TÂCHE À RÉALISER ::
Recopiez sans aucune modification le passage du texte sur l'intelligence artificielle qui commence par « Ce que nous » et se poursuit jusqu'à « du cerveau humain. ».

BLOC DE TEXTE ::
————
Ce que nous appelons actuellement « intelligence artificielle » n’est en rien une reproduction, à l’identique, d’un cerveau humain. C’est juste un produit de substitution, qui permet d’obtenir le même résultat qu’un cerveau humain, sur des secteurs très particuliers. Il reconnait volontiers que pour la résolution de problèmes mathématiques ou les synthèses documentaires, les résultats sont épatants, et dépassent les capacités du cerveau humain.
Mais ces « exploits » sont limités et ne sauraient prétendre occuper le même espace que l’intelligence humaine. Il note par exemple que l’intelligence artificielle est bien incapable de faire face à une situation inédite, sans entrainement, là où l’homme y arrive plutôt bien, grâce à d’autres ressources que l’intelligence pure. Une intelligence artificielle n’aura jamais d’intuition ni d’émotions, qui sont pourtant des composantes essentielles de l’intelligence humaine. L’intelligence humaine a une conscience de lui-même et une capacité de réflexivité que n’aura jamais une machine. On est devant deux phénomènes, à qui on donne le même nom « intelligence », mais qui n’ont finalement pas grand à voir.
————
Contenus stockés:
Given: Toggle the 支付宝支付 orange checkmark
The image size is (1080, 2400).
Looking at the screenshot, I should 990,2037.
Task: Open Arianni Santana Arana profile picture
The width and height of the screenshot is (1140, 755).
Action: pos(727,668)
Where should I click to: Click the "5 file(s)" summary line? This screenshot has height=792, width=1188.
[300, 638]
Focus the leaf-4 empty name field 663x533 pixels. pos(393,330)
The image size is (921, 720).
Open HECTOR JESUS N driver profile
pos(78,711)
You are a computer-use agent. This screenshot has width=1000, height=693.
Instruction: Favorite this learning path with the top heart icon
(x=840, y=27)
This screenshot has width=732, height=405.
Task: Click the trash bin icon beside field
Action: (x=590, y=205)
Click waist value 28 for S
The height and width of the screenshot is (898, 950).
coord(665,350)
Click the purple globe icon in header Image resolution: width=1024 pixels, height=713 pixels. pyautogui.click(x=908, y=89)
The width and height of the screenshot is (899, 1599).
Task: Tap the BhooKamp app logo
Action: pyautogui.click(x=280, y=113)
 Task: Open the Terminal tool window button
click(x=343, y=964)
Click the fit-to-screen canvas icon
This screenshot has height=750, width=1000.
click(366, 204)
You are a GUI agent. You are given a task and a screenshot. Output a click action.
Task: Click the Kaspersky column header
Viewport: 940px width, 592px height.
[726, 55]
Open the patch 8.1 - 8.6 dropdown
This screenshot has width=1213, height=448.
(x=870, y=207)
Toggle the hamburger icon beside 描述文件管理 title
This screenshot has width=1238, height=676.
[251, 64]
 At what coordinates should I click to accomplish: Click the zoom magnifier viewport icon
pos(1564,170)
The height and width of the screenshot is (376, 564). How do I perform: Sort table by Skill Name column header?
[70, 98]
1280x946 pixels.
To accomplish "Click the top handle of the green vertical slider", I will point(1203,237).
————
SOLUTION PROPOSÉE ::
Ce que nous appelons actuellement « intelligence artificielle » n’est en rien une reproduction, à l’identique, d’un cerveau humain. C’est juste un produit de substitution, qui permet d’obtenir le même résultat qu’un cerveau humain, sur des secteurs très particuliers. Il reconnait volontiers que pour la résolution de problèmes mathématiques ou les synthèses documentaires, les résultats sont épatants, et dépassent les capacités du cerveau humain.